begin Given passage

Another expert helping with the project was Lucian Staiano-Daniels, who studies 17th century history and pike warfare, one of the few other times in history that spears were a primary weapon in combat. He helped oversee the use of the spears while also offering insight into how their use in battle changed over time, like for example, what impact gunpowder and stronger metals had in the 17th century.
“Every change in technology is intertwined with changes in social and cultural formation. It all happens at the same time,” he said.
Staiano-Daniels currently teaches as a visiting professor in Peace and Conflict Studies at Colgate University in New York.
Along with preparing for the phalanx exercise, the students also learned how to spin yarn, weave, leatherwork and make other crafts that ancient cultures would have performed.
Katelyn Winberg, one of the other students in the class, said being able to experience these kinds of crafts and hands-on activities adds to her learning of the material.
“I think my favorite part is kind of understanding how they had to do things back then, because it’s one thing reading about it,” she said.
Wrightson said being able to physically reenact the concepts they’re studying can help shed light on details they might miss otherwise.
“This is what modern history studies are about is experimental archeology, where you fill in gaps in our knowledge based on practical experience, and it combines the knowledge that you can learn from reenacting with professional historical studies and fill in the gaps that you have between the two,” he said.
Staiano-Daniels said having a hands-on learning class like this can appeal to a wider range of learning styles, making it easier for students to engage with the material.
He also added that recreating these kinds of historic experiences can help us better understand what it was like to live in that time.
“If we are dealing with either the history of society/the history of ordinary people, or the history of an individual person, an individual regiment, you’re eventually going to ask the question of, ‘what did it feel like to be the person, what did it feel like to be these people?’” he said.

end Given passage
begin Material shown

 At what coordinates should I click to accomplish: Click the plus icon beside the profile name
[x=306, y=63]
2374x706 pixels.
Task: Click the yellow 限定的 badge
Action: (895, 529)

end Material shown

Directions for this task
How would you put this sentence from the passage about the hands-on history class into Spanish: "Staiano-Daniels currently teaches as a visiting professor in Peace and Conflict Studies at Colgate University in New York."?

Problem solution
Staiano-Daniels enseña actualmente como profesor visitante de Estudios de Paz y Conflictos en la Universidad Colgate, en Nueva York.